James Matthew Miraflor
@miraflor
Hello pgmpy community! I'm looking forward to contribute modules soon.
Chester
@llsjdkn
hi everynoe, there are some bugs in models-DynamicBayesianNetork.py-get_cpds(). Has it been fixed? Thanks for any help.
karnatapu
@karnatapu
hello
i see lot of fixes made to the orginal code, do anyone know how to pull latest code which has the bug fixes. Git clone gives non-fix solution. any clue
Ankur Ankan
@ankurankan
@karnatapu You can use pip: pip install pgmpy --upgrade.
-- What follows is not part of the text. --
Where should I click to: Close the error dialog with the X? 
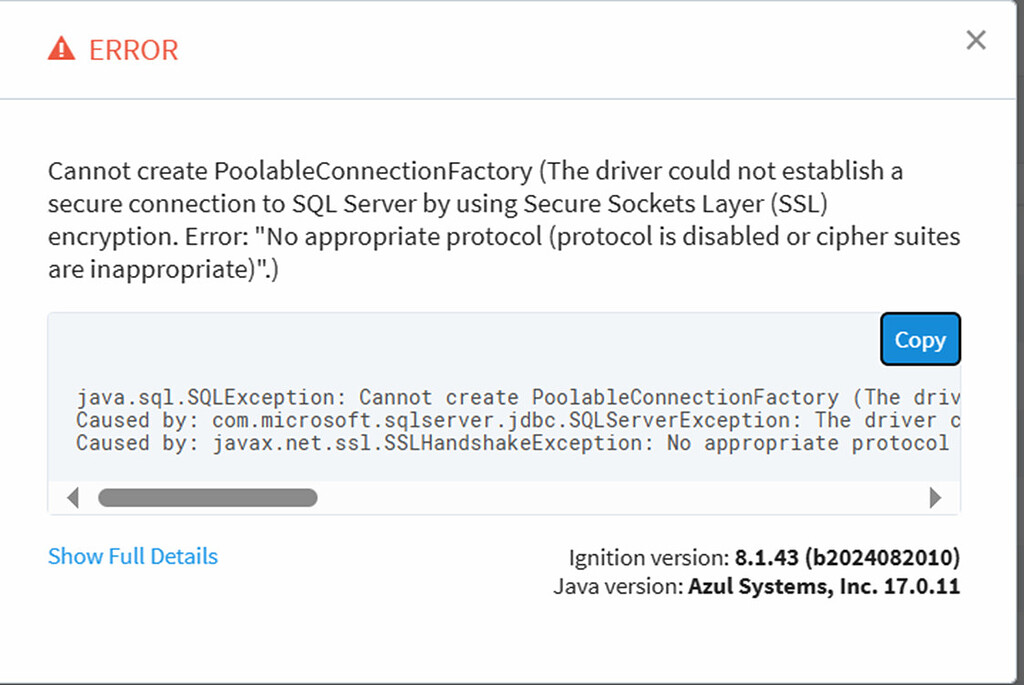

It should update to the latest version.
kbe206
@kbe206
df = pd.DataFrame(data)
est = HillClimbSearch(df, scoring_method=BicScore(df))
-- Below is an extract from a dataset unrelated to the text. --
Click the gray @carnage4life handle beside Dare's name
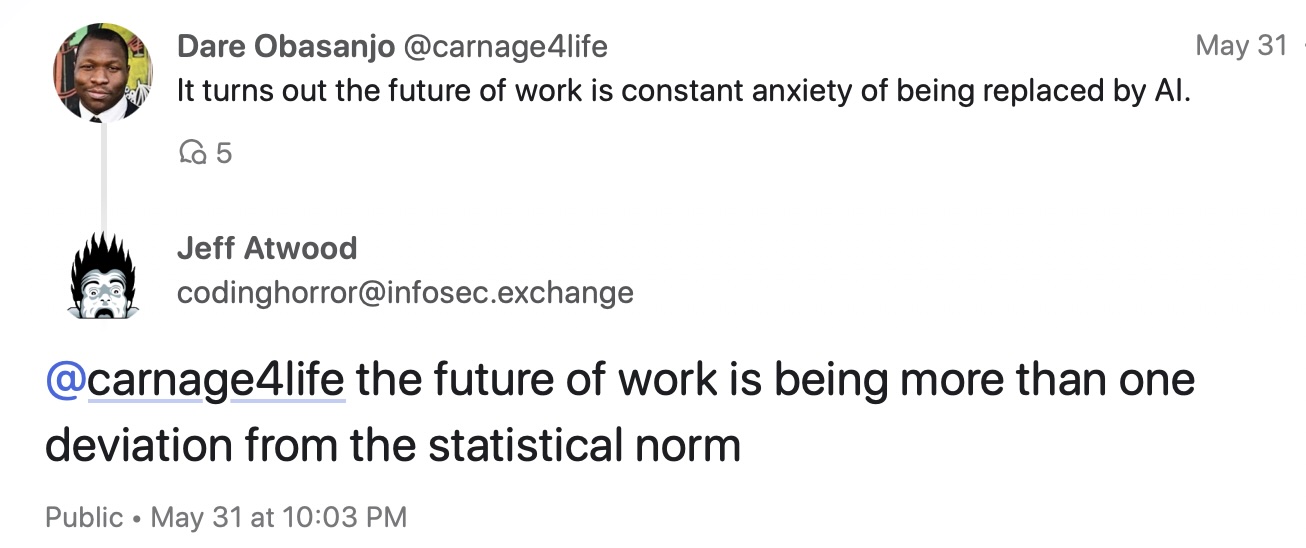 coord(505,46)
best_model = est.estimate()
edges = best_model.edges()
unsupported operand type(s) for +: 'OutEdgeView' and 'list'
Some people have this problem?
Ankur Ankan
@ankurankan
@kbe206 Try downgrading networkx to 1.11
karnatapu
@karnatapu
@ankurankan Thank you for the response. I did the pip update. After I update I did checked the python files and it does not show the fixes. for ex: Bic,Base, K2score doesn't have LRU implementation. Btw, when I do the update, I got the version as latest 0.1.7 (Successfully installed pgmpy-0.1.7). is this the version had all the updates?
Ankur Ankan
@ankurankan
@karnatapu Yes 0.1.7 is the latest. I am not sure about the cache implementation, it should have been there but doesn't seem to be. I will check and get back to you.
Ankur Ankan
@ankurankan
@karnatapu Thanks for pointing out the PR. I had totally forgotten about it. I will check if that can be merged.
Mark McKenzie
@mrkmcknz
Evening everyone. I was wondering what the most logical method is to get a list of value labels for a node. Kind of like what you see in the get_cpds() output.
Mark McKenzie
@mrkmcknz
I was half expecting it to be .variables
Ankur Ankan
@ankurankan
@mrkmcknz I am not sure what you exactly mean by value labels. Could you please elaborate?
Mark McKenzie
@mrkmcknz
+-------------------------------------+-----------+
| project_type(Fast Track Onboarding) | 0.0299222 |
+-------------------------------------+-----------+
| project_type(Innovation)            | 0.0113704 |
+-------------------------------------+-----------+
| project_type(governance)            | 0.0388989 |
+-------------------------------------+-----------+
| project_type(innovation)            | 0.032316  |
+-------------------------------------+-----------+
| project_type(other)                 | 0.831837  |
+-------------------------------------+-----------+
| project_type(performance)           | 0.0359066 |
+-------------------------------------+-----------+
| project_type(productivity)          | 0.0197487 |
+-------------------------------------+-----------+
In this example I want to get Fast Track Onboarding, Innovation...
Ankur Ankan
@ankurankan
@mrkmcknz You can use the .state_names attribute. It should return a dict of state names of all the variables.
Mark McKenzie
@mrkmcknz
Thanks @ankurankan I managed to find it last night. I'm just working on this pgmpy/pgmpy#913 I might create a PR for my implementation at some point when I clean the code up
Mark McKenzie
@mrkmcknz
I see a lot of comments in various places re continuous/discrete hybrid models in the pipelines. I was wondering what progress has been made towards this.
Ankur Ankan
@ankurankan
@mrkmcknz I am currently working on a Data class which will implement different conditional independence testing algorithms (for both continuous and hybrid). And with minor changes in the current structure learning algorithms, they should be able to learn the structure from continuous and hybrid datasets. But I don't think I will have the bandwidth to work on parameter learning or inference on continuous models soon.
5991dream
@5991dream
hello,I want to learn the PGM entry information. Do you have any recommendations?
5991dream
@5991dream
I am a newbie
pengjunli
@pengjunli
Hi guys, I am a starter. I want to use DBN of pgm, but I hava not found documentation on parameter learning, structure learning and inference for DBN. Any demo or documentation about DBN? Thanks for help.